───── GIVEN DATA ─────

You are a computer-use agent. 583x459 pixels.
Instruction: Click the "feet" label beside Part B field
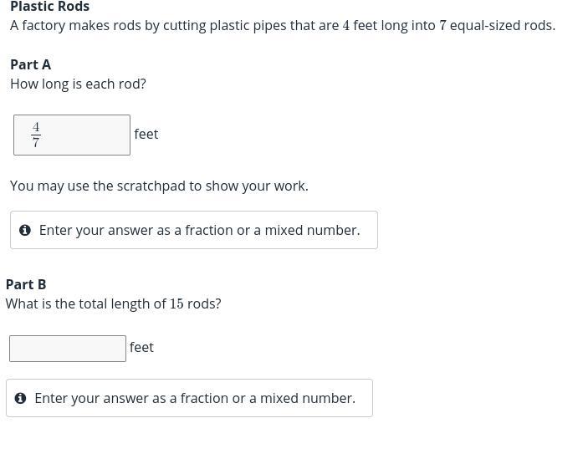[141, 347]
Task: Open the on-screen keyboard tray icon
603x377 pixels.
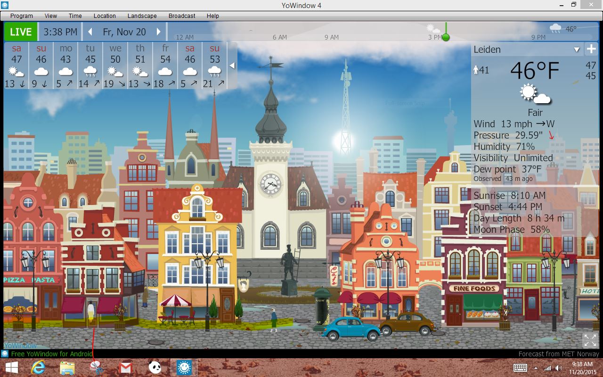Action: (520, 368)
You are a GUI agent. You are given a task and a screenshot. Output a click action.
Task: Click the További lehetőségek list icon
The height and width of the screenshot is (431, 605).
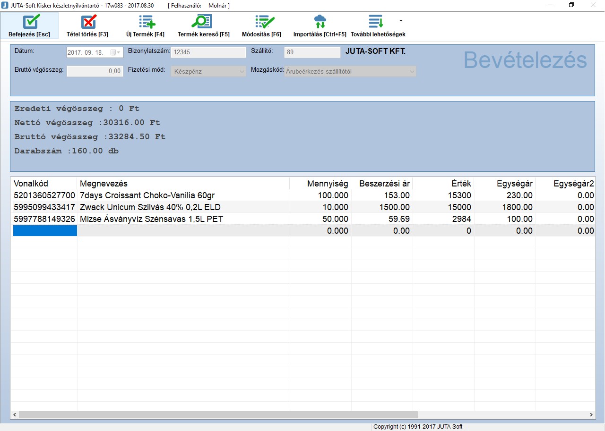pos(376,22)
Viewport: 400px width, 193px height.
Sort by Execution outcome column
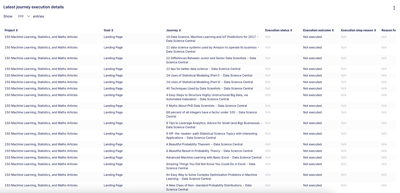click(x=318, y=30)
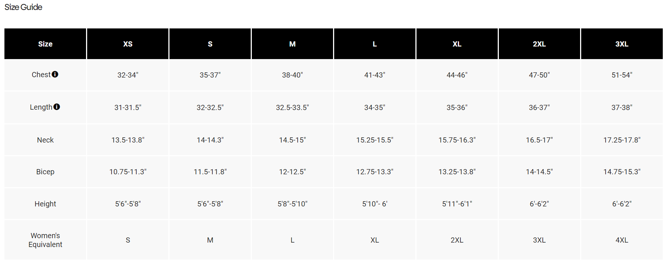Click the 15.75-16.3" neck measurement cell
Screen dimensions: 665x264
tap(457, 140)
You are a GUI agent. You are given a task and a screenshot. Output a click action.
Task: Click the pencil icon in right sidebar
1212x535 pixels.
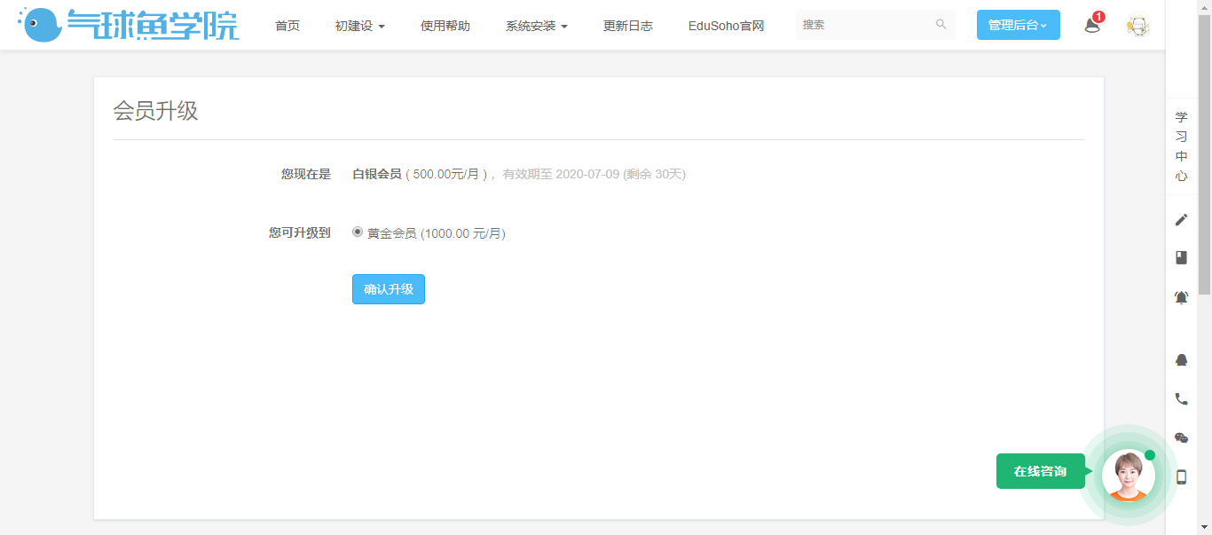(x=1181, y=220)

─────
───── GIVEN DATA ─────

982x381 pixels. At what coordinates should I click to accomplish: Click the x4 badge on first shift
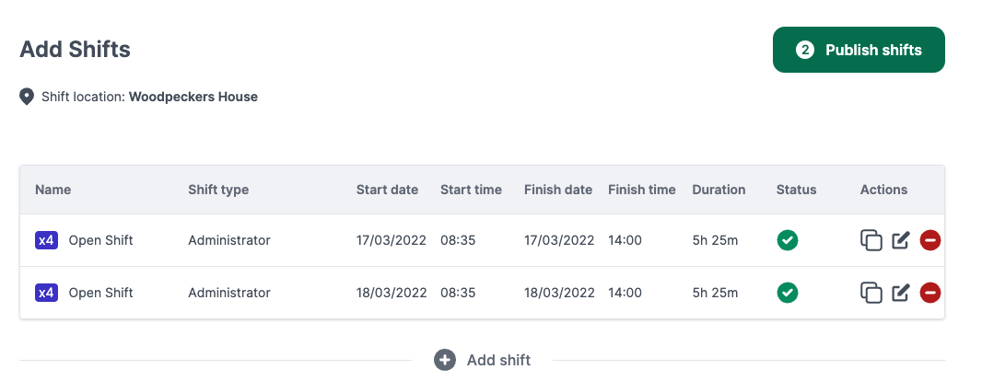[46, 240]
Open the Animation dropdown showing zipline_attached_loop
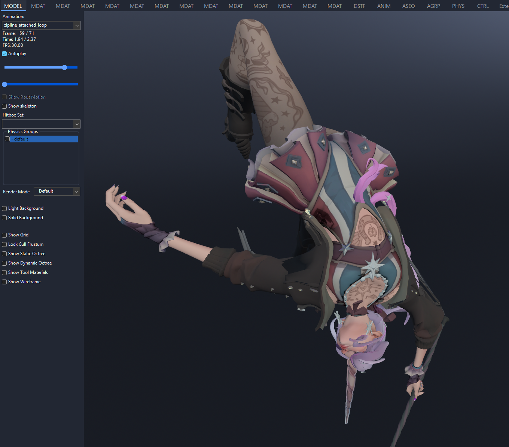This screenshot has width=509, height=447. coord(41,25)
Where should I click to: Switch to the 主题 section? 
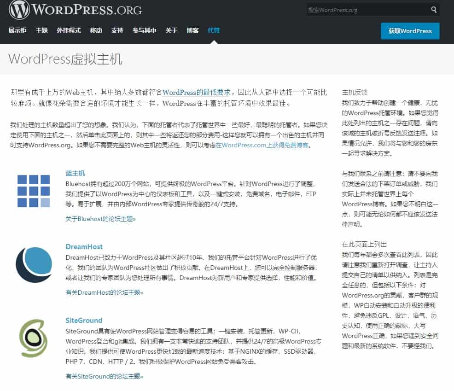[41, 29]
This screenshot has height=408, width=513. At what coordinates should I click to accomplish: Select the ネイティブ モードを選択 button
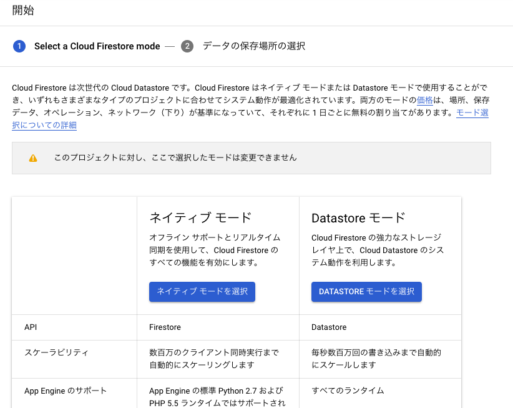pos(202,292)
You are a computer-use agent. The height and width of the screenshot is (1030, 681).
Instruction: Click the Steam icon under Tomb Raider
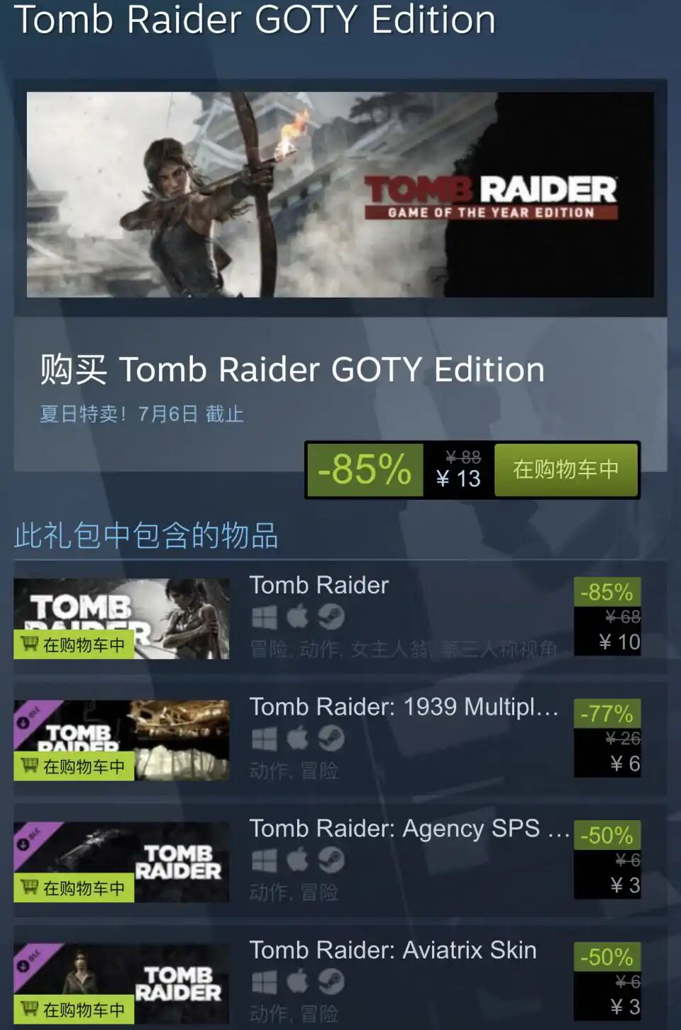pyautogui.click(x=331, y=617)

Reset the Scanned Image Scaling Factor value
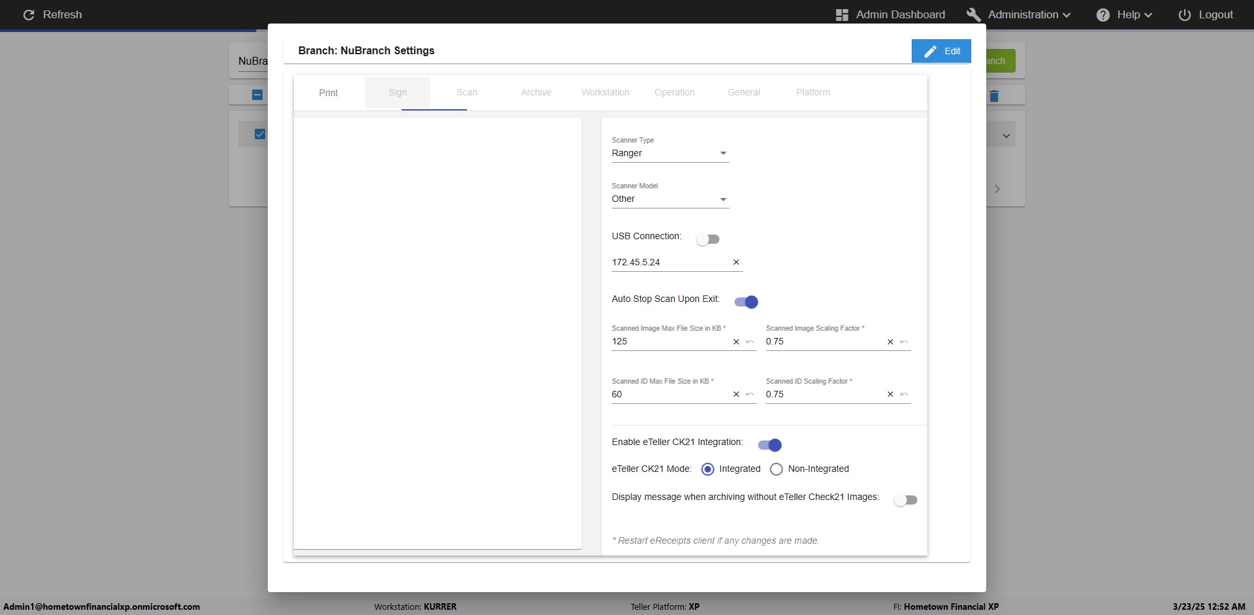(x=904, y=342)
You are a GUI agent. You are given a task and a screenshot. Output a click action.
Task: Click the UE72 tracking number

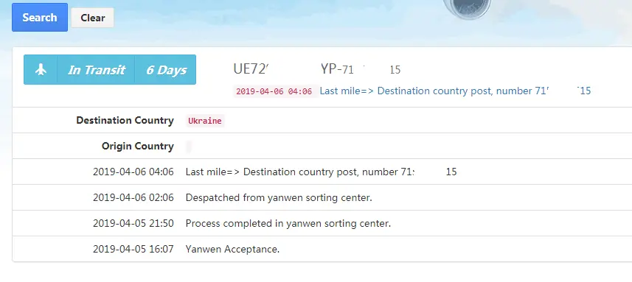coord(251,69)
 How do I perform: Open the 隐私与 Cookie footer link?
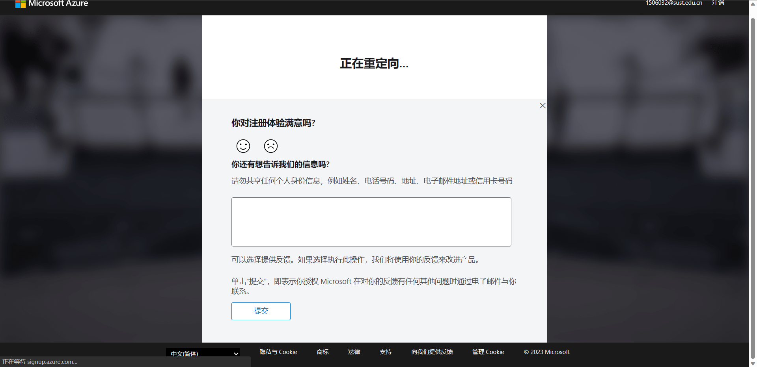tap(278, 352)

─────

PROBLEM DESCRIPTION>
Precisely those lines above that run from the line with "You are a computer-use agent. 583x459 pixels." up to and including the line with "Task: Click the További lehetőségek list icon" are to be set down, with the pictures omitted.

OUTPUT OF THE TASK>
You are a computer-use agent. 583x459 pixels.
Instruction: Click the "feet" label beside Part B field
[141, 347]
Task: Open the on-screen keyboard tray icon
603x377 pixels.
Action: (520, 368)
You are a GUI agent. You are given a task and a screenshot. Output a click action.
Task: Click the További lehetőségek list icon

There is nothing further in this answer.